START PROVIDED ENTRIES

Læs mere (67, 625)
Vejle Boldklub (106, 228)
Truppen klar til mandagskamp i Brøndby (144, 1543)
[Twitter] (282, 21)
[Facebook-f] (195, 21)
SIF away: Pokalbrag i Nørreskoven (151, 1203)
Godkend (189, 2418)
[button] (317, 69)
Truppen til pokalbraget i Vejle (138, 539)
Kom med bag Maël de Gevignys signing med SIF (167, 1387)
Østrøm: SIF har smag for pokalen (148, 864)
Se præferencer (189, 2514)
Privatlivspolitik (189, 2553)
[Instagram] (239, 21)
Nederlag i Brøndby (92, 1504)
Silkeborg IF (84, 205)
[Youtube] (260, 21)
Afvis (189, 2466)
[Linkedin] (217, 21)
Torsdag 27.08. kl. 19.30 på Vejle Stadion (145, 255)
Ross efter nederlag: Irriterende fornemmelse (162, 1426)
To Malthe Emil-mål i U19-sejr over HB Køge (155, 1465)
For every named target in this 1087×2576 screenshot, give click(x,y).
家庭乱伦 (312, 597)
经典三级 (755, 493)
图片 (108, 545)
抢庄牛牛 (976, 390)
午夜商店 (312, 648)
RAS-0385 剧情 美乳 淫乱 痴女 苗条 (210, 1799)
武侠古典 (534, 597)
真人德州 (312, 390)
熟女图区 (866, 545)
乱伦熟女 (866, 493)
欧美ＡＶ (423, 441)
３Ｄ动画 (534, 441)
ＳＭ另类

END PROVIDED ENTRIES

◆ WORK INSTRUCTION
Look at the records above. Copy every line where the string "Truppen" occurs.

◆ TASK RESPONSE
Truppen klar til mandagskamp i Brøndby (144, 1543)
Truppen til pokalbraget i Vejle (138, 539)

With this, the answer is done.